磁共振扩散加权成像在肝纤维化中的应用进展
2014-12-16李秋菊赵周社李加慧郭启勇
李秋菊,赵周社,于 兵,石 喻,李加慧,郭启勇
(1.中国医科大学附属盛京医院放射科,辽宁 沈阳 110004;2.通用电气(中国)医疗系统集团,北京 100176)
肝纤维化是指在不同病因慢性肝脏疾病作用下,肝脏中胶原蛋白等细胞外基质增生与降解失去平衡,导致肝脏内纤维结缔组织异常沉积的病理过程。肝纤维化是慢性肝病向肝硬化、肝癌进展的重要中间环节[1]。基础和大量研究结果表明,由于体内存在纤维降解过程,肝纤维化是可以减轻和逆转的[2],但发展至肝硬化则有再不可逆性,如能阻断、减轻乃至逆转肝纤维化,就能在很大程度上改善肝病的预后。因此,肝纤维化的早期诊断和治疗,对于防治肝硬化、肝癌有重要价值。
目前肝组织活检仍被作为临床上诊断肝纤维化程度的金标准,但由于标本量不足(肝组织抽取)或抽样(穿刺位置)存在误差,以及在病理组织存在观察者内和观察者间的差异所导致肝穿病理诊断不准确[3-4],尤其是肝组织活检属创伤性检查,存在出血、胆汁性腹膜炎、败血症和菌血症等严重并发症的风险,也使其应用价值受到限制。为此,无创伤性、准确、客观和定量化评价肝纤维化方法成为世界肝脏病学研究的重点。

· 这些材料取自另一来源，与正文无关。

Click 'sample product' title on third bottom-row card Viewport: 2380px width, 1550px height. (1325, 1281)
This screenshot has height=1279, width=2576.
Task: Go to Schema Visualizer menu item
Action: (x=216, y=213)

磁共振成像以其高生物安全性、高软组织分辨力以及形态和功能并重的特点,得到了医学界的广泛认可。近年来磁共振成像中出现各种新技术用于肝纤维化的研究,如磁共振弹性成像(MRE)、磁共振灌注成像(PWI)、磁共振波谱(MRS)、磁共振血氧水平依赖成像(BOLD-MRI)等,但随着研究的不断进展,各种技术的局限性也逐步显现。MRE 评价肝纤维化结果较稳定,但需要专门的转换硬件及强大的图像后处理,因而目前在国内的应用非常有限。PWI 的基础是肝纤维化病程中肝血流的重构,应用造影剂或动脉自旋标记(Auto spin label,ASL)实现灌注成像,但需要较高的时间分辨率和空间分辨率,另外成像时间相对长,临床应用不广泛。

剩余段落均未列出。